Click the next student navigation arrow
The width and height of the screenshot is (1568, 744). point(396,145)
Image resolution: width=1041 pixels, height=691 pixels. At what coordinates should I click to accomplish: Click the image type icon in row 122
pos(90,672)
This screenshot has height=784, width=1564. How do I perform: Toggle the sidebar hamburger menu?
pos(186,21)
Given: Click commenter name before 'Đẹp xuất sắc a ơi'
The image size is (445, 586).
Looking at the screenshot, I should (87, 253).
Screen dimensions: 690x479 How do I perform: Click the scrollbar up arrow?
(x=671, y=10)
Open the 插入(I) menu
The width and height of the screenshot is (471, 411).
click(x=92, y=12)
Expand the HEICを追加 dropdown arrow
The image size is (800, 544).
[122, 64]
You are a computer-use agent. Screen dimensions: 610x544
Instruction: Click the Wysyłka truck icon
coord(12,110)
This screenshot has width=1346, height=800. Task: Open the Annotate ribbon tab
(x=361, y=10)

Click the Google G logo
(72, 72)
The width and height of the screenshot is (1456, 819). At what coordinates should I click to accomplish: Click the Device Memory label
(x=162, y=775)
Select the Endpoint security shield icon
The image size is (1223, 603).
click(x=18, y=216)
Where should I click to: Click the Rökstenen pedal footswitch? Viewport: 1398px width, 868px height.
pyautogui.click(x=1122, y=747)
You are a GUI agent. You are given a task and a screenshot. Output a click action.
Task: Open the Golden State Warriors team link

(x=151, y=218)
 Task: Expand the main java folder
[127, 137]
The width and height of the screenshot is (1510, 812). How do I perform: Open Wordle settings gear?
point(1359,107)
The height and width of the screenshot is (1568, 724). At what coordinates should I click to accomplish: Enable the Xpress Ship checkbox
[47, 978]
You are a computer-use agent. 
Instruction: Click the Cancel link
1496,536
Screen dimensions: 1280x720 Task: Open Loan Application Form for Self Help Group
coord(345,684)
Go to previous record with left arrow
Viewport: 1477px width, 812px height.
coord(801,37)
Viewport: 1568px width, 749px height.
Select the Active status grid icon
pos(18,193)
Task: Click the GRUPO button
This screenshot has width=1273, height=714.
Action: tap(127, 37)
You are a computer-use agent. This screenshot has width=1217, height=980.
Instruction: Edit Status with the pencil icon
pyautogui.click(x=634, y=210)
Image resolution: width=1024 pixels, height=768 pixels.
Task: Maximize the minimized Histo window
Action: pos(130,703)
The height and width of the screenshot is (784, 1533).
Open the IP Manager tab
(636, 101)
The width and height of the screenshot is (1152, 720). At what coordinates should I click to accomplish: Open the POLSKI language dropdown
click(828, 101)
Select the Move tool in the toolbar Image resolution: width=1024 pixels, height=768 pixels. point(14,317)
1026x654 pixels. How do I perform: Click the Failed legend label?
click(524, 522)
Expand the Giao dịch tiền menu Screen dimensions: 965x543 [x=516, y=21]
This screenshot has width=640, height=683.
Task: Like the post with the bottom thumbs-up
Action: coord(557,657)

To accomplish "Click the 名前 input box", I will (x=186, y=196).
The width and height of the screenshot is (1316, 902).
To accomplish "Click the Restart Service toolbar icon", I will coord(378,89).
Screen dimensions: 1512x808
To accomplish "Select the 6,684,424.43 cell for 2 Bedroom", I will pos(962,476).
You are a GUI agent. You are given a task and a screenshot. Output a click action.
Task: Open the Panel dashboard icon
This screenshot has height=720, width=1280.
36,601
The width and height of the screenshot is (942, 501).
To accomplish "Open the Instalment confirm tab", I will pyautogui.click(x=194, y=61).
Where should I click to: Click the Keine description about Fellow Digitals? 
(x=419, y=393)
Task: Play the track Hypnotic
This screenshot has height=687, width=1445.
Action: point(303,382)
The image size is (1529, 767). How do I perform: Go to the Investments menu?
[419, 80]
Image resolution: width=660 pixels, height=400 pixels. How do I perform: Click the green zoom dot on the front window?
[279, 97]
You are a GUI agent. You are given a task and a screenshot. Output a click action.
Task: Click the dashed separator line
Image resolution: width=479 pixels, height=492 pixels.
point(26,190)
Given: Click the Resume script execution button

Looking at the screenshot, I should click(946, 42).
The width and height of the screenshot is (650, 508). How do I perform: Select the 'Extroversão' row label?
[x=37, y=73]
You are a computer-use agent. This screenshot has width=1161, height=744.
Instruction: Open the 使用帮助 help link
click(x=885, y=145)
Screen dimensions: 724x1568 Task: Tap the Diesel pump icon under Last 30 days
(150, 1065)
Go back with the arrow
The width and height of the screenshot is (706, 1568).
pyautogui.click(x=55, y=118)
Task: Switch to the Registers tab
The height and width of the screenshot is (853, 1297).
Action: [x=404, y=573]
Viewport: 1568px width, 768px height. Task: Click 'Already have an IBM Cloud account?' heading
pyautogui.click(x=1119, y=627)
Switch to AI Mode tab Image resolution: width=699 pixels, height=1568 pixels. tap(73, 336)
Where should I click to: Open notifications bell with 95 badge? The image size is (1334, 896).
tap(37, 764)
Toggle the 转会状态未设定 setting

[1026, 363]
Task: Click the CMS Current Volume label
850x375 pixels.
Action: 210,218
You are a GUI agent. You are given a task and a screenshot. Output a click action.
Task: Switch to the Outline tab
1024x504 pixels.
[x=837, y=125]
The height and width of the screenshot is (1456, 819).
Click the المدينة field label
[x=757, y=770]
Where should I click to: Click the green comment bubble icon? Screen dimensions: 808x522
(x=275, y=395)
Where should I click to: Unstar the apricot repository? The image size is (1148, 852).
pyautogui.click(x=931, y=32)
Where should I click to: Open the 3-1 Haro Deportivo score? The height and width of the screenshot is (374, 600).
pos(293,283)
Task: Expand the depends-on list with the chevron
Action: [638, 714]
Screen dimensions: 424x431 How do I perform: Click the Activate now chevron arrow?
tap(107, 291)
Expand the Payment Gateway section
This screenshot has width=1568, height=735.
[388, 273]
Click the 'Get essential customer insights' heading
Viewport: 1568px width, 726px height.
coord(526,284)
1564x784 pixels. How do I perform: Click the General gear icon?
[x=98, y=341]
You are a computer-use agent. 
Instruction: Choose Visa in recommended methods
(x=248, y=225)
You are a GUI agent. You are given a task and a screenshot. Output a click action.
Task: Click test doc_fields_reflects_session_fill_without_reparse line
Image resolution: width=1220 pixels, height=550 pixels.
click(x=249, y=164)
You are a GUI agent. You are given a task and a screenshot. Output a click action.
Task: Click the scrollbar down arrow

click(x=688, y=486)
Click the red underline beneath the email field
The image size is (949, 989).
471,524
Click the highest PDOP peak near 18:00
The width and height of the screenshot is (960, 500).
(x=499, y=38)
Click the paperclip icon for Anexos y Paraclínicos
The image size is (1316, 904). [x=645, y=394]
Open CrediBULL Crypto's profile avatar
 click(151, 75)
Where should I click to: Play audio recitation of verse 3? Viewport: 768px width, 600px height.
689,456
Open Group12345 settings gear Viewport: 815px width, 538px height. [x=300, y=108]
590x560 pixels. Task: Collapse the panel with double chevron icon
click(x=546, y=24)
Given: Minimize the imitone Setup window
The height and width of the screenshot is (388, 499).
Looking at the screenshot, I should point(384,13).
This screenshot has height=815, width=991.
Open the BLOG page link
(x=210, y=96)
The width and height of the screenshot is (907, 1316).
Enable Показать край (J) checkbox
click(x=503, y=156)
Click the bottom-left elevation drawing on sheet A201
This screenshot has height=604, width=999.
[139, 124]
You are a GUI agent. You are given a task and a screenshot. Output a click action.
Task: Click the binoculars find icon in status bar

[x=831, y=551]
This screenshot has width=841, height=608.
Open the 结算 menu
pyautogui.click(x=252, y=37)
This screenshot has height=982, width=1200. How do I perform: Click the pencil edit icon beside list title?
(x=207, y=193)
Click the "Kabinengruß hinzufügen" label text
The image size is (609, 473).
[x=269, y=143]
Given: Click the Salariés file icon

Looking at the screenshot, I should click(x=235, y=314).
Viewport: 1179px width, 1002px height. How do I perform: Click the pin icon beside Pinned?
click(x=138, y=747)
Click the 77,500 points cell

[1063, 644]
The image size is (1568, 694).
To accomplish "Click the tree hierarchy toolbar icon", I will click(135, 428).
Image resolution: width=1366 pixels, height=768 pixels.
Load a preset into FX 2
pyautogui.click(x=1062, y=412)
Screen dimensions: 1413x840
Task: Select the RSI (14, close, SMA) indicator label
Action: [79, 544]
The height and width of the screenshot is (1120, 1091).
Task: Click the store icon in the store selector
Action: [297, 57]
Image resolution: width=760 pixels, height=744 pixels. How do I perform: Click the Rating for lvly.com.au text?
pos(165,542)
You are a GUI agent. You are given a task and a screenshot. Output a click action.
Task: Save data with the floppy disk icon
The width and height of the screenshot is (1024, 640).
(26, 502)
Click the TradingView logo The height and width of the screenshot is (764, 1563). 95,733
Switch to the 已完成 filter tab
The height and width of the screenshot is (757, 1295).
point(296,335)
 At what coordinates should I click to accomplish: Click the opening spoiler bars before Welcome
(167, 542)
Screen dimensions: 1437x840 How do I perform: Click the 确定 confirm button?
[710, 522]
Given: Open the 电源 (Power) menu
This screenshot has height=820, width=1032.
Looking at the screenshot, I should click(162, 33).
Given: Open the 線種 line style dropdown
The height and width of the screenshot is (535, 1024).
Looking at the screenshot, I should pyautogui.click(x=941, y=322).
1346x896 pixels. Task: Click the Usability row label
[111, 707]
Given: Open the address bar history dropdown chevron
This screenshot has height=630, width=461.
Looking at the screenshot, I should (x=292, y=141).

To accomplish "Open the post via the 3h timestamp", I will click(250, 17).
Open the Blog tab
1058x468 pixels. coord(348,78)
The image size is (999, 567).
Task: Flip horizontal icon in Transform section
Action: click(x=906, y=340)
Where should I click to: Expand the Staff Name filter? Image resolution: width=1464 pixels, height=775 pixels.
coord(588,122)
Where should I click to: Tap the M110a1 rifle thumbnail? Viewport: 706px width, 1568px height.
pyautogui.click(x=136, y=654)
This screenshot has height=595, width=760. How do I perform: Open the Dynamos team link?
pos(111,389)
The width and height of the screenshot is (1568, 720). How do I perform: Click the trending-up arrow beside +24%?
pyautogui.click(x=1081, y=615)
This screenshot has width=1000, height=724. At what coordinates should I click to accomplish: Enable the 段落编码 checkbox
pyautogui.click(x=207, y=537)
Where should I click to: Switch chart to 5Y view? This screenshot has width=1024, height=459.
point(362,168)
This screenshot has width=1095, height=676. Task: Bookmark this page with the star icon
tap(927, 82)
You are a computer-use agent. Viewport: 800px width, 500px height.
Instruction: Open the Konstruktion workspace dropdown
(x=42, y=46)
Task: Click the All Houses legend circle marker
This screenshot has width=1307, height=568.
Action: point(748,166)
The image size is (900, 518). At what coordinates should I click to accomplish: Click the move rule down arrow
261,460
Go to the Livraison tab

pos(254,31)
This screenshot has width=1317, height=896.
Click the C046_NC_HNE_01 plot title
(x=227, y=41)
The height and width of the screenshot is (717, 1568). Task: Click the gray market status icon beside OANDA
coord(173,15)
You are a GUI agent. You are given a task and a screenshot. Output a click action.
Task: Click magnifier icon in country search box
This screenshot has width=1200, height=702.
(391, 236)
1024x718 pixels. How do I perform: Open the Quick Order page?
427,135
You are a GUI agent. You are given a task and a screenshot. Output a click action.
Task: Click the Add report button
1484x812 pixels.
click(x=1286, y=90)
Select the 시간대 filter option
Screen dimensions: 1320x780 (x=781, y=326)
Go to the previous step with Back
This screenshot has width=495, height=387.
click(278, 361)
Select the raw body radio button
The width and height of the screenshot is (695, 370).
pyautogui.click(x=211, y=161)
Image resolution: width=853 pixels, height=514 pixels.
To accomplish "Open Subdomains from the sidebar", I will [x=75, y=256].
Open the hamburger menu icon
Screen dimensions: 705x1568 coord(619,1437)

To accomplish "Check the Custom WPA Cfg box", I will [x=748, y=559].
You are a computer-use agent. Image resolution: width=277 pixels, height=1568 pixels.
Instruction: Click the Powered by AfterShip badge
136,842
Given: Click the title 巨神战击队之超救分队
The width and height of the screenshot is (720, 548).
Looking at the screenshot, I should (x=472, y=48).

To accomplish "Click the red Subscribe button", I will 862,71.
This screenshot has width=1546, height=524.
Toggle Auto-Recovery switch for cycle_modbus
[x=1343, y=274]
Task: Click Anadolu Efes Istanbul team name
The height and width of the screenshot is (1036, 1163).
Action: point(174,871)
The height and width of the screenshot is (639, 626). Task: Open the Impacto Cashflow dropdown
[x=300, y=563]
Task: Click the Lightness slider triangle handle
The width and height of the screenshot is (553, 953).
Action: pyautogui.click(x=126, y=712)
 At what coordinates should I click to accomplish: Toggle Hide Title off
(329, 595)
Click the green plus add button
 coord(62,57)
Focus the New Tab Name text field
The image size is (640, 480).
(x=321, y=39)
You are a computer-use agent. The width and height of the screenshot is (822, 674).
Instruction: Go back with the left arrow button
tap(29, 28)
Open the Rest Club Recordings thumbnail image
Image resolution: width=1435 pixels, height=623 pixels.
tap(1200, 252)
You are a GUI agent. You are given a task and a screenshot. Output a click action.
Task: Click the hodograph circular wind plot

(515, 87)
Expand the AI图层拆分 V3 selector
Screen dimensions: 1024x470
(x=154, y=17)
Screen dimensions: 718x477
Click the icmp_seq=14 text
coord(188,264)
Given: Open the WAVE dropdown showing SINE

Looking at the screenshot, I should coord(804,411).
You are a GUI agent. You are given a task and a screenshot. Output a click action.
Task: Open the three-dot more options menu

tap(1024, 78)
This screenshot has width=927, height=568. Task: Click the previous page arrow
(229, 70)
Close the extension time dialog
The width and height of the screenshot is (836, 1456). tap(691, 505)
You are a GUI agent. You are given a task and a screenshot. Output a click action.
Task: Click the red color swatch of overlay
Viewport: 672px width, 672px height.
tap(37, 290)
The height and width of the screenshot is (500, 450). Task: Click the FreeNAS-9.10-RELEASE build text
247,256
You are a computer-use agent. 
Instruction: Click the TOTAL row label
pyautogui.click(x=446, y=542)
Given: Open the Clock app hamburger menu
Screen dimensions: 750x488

**BRIEF**: Look above for the line with "Open the IP Manager tab" and the line with "Task: Switch to the Registers tab". Write out those two lines and all the lines between them, exactly, and no others.

**SOLUTION FOR THIS TASK**:
Open the IP Manager tab
(636, 101)
The width and height of the screenshot is (1152, 720). At what coordinates should I click to accomplish: Open the POLSKI language dropdown
click(828, 101)
Select the Move tool in the toolbar Image resolution: width=1024 pixels, height=768 pixels. point(14,317)
1026x654 pixels. How do I perform: Click the Failed legend label?
click(524, 522)
Expand the Giao dịch tiền menu Screen dimensions: 965x543 [x=516, y=21]
This screenshot has width=640, height=683.
Task: Like the post with the bottom thumbs-up
Action: coord(557,657)

To accomplish "Click the 名前 input box", I will (x=186, y=196).
The width and height of the screenshot is (1316, 902).
To accomplish "Click the Restart Service toolbar icon", I will coord(378,89).
Screen dimensions: 1512x808
To accomplish "Select the 6,684,424.43 cell for 2 Bedroom", I will pos(962,476).
You are a GUI agent. You are given a task and a screenshot. Output a click action.
Task: Open the Panel dashboard icon
This screenshot has height=720, width=1280.
36,601
The width and height of the screenshot is (942, 501).
To accomplish "Open the Instalment confirm tab", I will pyautogui.click(x=194, y=61).
Where should I click to: Click the Keine description about Fellow Digitals? 
(x=419, y=393)
Task: Play the track Hypnotic
This screenshot has height=687, width=1445.
Action: point(303,382)
The image size is (1529, 767). How do I perform: Go to the Investments menu?
[419, 80]
Image resolution: width=660 pixels, height=400 pixels. How do I perform: Click the green zoom dot on the front window?
[279, 97]
You are a GUI agent. You are given a task and a screenshot. Output a click action.
Task: Click the dashed separator line
Image resolution: width=479 pixels, height=492 pixels.
point(26,190)
Given: Click the Resume script execution button

Looking at the screenshot, I should click(946, 42).
The width and height of the screenshot is (650, 508). How do I perform: Select the 'Extroversão' row label?
[x=37, y=73]
You are a computer-use agent. This screenshot has width=1161, height=744.
Instruction: Open the 使用帮助 help link
click(x=885, y=145)
Screen dimensions: 724x1568 Task: Tap the Diesel pump icon under Last 30 days
(150, 1065)
Go back with the arrow
The width and height of the screenshot is (706, 1568).
pyautogui.click(x=55, y=118)
Task: Switch to the Registers tab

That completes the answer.